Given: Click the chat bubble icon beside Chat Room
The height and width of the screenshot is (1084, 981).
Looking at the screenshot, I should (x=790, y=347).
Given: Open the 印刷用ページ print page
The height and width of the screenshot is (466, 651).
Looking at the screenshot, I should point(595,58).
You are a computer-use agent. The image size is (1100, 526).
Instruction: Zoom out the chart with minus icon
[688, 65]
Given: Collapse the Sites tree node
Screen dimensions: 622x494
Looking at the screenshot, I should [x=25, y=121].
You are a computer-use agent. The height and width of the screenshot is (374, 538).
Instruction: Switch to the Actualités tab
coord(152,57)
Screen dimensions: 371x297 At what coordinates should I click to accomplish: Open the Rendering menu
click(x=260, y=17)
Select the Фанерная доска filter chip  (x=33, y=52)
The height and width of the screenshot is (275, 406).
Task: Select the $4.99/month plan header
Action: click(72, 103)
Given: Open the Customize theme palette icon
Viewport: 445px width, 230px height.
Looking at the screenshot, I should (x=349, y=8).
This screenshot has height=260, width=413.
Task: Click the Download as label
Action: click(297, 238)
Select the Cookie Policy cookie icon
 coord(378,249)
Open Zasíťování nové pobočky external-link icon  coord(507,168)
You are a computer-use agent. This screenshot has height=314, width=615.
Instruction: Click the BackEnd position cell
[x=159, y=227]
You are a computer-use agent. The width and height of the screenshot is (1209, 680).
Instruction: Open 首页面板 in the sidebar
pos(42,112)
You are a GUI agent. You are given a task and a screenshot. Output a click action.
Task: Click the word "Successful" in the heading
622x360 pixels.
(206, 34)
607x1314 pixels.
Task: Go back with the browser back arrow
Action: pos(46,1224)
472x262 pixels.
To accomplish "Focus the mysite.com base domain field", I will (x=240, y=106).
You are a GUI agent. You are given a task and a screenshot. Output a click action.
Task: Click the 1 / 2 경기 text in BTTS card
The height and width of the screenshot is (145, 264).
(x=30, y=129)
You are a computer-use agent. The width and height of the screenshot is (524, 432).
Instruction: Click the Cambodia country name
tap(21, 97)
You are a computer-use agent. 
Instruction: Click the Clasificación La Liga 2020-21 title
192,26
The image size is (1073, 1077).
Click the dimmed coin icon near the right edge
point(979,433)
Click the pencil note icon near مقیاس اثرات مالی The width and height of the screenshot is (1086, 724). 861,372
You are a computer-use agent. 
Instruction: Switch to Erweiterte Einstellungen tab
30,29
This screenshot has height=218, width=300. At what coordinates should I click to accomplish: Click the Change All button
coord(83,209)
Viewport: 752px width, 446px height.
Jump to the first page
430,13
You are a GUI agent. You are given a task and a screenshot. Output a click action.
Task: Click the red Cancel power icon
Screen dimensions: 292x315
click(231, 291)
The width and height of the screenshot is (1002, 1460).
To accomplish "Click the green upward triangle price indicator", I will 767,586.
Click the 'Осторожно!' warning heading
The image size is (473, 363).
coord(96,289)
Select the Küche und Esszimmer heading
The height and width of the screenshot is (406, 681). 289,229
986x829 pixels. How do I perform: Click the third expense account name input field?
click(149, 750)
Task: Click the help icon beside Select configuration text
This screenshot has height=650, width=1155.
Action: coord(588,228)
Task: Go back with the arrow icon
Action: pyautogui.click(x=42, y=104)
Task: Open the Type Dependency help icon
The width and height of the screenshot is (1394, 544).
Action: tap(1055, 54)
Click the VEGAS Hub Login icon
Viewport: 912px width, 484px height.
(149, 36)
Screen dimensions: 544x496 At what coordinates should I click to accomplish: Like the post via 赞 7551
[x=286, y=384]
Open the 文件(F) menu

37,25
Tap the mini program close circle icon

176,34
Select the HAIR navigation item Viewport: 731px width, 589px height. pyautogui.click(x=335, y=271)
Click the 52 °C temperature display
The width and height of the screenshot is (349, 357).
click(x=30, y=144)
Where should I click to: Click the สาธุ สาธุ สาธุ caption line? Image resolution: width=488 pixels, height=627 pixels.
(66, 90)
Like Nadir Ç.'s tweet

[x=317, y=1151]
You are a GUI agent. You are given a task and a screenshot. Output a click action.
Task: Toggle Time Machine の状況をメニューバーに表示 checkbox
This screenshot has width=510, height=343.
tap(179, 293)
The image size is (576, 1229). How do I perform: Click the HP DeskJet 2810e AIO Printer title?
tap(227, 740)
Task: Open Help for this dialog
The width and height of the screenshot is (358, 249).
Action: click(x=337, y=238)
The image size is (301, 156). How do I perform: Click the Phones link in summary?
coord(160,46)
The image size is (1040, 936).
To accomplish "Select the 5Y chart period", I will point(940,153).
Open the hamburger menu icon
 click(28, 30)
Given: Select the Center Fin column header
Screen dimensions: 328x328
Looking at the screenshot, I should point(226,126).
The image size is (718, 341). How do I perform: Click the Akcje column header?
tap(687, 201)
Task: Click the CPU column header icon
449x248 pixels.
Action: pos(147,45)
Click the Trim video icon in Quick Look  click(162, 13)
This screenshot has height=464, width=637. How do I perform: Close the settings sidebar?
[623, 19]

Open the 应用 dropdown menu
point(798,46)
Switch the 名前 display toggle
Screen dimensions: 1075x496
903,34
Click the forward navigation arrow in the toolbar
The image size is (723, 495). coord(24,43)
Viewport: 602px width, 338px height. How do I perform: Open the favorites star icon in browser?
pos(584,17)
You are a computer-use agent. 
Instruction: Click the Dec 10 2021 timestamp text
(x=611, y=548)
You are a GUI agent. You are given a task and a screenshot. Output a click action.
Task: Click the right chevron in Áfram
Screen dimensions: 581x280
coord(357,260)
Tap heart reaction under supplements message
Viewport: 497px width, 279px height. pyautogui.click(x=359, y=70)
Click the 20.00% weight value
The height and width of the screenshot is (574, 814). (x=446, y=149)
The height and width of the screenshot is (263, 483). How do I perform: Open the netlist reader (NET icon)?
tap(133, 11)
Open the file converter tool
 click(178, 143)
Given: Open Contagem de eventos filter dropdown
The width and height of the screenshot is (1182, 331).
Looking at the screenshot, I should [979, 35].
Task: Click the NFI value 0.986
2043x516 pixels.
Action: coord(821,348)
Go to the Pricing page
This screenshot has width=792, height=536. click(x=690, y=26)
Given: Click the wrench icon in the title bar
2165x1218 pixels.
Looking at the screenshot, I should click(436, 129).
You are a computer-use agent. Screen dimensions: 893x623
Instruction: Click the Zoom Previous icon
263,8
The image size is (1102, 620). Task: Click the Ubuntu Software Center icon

* * * * *

▶ PROBLEM TO WORK ON
Every line of the listing is to be returned exactly as given.

▶ SOLUTION TO THE EXERCISE
Given: Click the chat bubble icon beside Chat Room
The height and width of the screenshot is (1084, 981).
Looking at the screenshot, I should (x=790, y=347).
Given: Open the 印刷用ページ print page
The height and width of the screenshot is (466, 651).
Looking at the screenshot, I should point(595,58).
You are a computer-use agent. The image size is (1100, 526).
Instruction: Zoom out the chart with minus icon
[688, 65]
Given: Collapse the Sites tree node
Screen dimensions: 622x494
Looking at the screenshot, I should [x=25, y=121].
You are a computer-use agent. The height and width of the screenshot is (374, 538).
Instruction: Switch to the Actualités tab
coord(152,57)
Screen dimensions: 371x297 At what coordinates should I click to accomplish: Open the Rendering menu
click(x=260, y=17)
Select the Фанерная доска filter chip  (x=33, y=52)
The height and width of the screenshot is (275, 406).
Task: Select the $4.99/month plan header
Action: click(72, 103)
Given: Open the Customize theme palette icon
Viewport: 445px width, 230px height.
Looking at the screenshot, I should (x=349, y=8).
This screenshot has height=260, width=413.
Task: Click the Download as label
Action: click(297, 238)
Select the Cookie Policy cookie icon
 coord(378,249)
Open Zasíťování nové pobočky external-link icon  coord(507,168)
You are a computer-use agent. This screenshot has height=314, width=615.
Instruction: Click the BackEnd position cell
[x=159, y=227]
You are a computer-use agent. The width and height of the screenshot is (1209, 680).
Instruction: Open 首页面板 in the sidebar
pos(42,112)
You are a GUI agent. You are given a task and a screenshot. Output a click action.
Task: Click the word "Successful" in the heading
622x360 pixels.
(206, 34)
607x1314 pixels.
Task: Go back with the browser back arrow
Action: pos(46,1224)
472x262 pixels.
To accomplish "Focus the mysite.com base domain field", I will (x=240, y=106).
You are a GUI agent. You are given a task and a screenshot. Output a click action.
Task: Click the 1 / 2 경기 text in BTTS card
The height and width of the screenshot is (145, 264).
(x=30, y=129)
You are a computer-use agent. The width and height of the screenshot is (524, 432).
Instruction: Click the Cambodia country name
tap(21, 97)
You are a computer-use agent. 
Instruction: Click the Clasificación La Liga 2020-21 title
192,26
The image size is (1073, 1077).
Click the dimmed coin icon near the right edge
point(979,433)
Click the pencil note icon near مقیاس اثرات مالی The width and height of the screenshot is (1086, 724). 861,372
You are a computer-use agent. 
Instruction: Switch to Erweiterte Einstellungen tab
30,29
This screenshot has height=218, width=300. At what coordinates should I click to accomplish: Click the Change All button
coord(83,209)
Viewport: 752px width, 446px height.
Jump to the first page
430,13
You are a GUI agent. You are given a task and a screenshot. Output a click action.
Task: Click the red Cancel power icon
Screen dimensions: 292x315
click(231, 291)
The width and height of the screenshot is (1002, 1460).
To accomplish "Click the green upward triangle price indicator", I will 767,586.
Click the 'Осторожно!' warning heading
The image size is (473, 363).
coord(96,289)
Select the Küche und Esszimmer heading
The height and width of the screenshot is (406, 681). 289,229
986x829 pixels. How do I perform: Click the third expense account name input field?
click(149, 750)
Task: Click the help icon beside Select configuration text
This screenshot has height=650, width=1155.
Action: coord(588,228)
Task: Go back with the arrow icon
Action: pyautogui.click(x=42, y=104)
Task: Open the Type Dependency help icon
The width and height of the screenshot is (1394, 544).
Action: tap(1055, 54)
Click the VEGAS Hub Login icon
Viewport: 912px width, 484px height.
(149, 36)
Screen dimensions: 544x496 At what coordinates should I click to accomplish: Like the post via 赞 7551
[x=286, y=384]
Open the 文件(F) menu

37,25
Tap the mini program close circle icon

176,34
Select the HAIR navigation item Viewport: 731px width, 589px height. pyautogui.click(x=335, y=271)
Click the 52 °C temperature display
The width and height of the screenshot is (349, 357).
click(x=30, y=144)
Where should I click to: Click the สาธุ สาธุ สาธุ caption line? Image resolution: width=488 pixels, height=627 pixels.
(66, 90)
Like Nadir Ç.'s tweet

[x=317, y=1151]
You are a GUI agent. You are given a task and a screenshot. Output a click action.
Task: Toggle Time Machine の状況をメニューバーに表示 checkbox
This screenshot has width=510, height=343.
tap(179, 293)
The image size is (576, 1229). How do I perform: Click the HP DeskJet 2810e AIO Printer title?
tap(227, 740)
Task: Open Help for this dialog
The width and height of the screenshot is (358, 249).
Action: click(x=337, y=238)
The image size is (301, 156). How do I perform: Click the Phones link in summary?
coord(160,46)
The image size is (1040, 936).
To accomplish "Select the 5Y chart period", I will point(940,153).
Open the hamburger menu icon
 click(28, 30)
Given: Select the Center Fin column header
Screen dimensions: 328x328
Looking at the screenshot, I should point(226,126).
The image size is (718, 341). How do I perform: Click the Akcje column header?
tap(687, 201)
Task: Click the CPU column header icon
449x248 pixels.
Action: pos(147,45)
Click the Trim video icon in Quick Look  click(162, 13)
This screenshot has height=464, width=637. How do I perform: Close the settings sidebar?
[623, 19]

Open the 应用 dropdown menu
point(798,46)
Switch the 名前 display toggle
Screen dimensions: 1075x496
903,34
Click the forward navigation arrow in the toolbar
The image size is (723, 495). coord(24,43)
Viewport: 602px width, 338px height. How do I perform: Open the favorites star icon in browser?
pos(584,17)
You are a computer-use agent. 
Instruction: Click the Dec 10 2021 timestamp text
(x=611, y=548)
You are a GUI agent. You are given a task and a screenshot. Output a click action.
Task: Click the right chevron in Áfram
Screen dimensions: 581x280
coord(357,260)
Tap heart reaction under supplements message
Viewport: 497px width, 279px height. pyautogui.click(x=359, y=70)
Click the 20.00% weight value
The height and width of the screenshot is (574, 814). (x=446, y=149)
The height and width of the screenshot is (263, 483). How do I perform: Open the netlist reader (NET icon)?
tap(133, 11)
Open the file converter tool
 click(178, 143)
Given: Open Contagem de eventos filter dropdown
The width and height of the screenshot is (1182, 331).
Looking at the screenshot, I should [979, 35].
Task: Click the NFI value 0.986
2043x516 pixels.
Action: coord(821,348)
Go to the Pricing page
This screenshot has width=792, height=536. click(x=690, y=26)
Given: Click the wrench icon in the title bar
2165x1218 pixels.
Looking at the screenshot, I should click(436, 129).
You are a computer-use agent. Screen dimensions: 893x623
Instruction: Click the Zoom Previous icon
263,8
The image size is (1102, 620). Task: Click the Ubuntu Software Center icon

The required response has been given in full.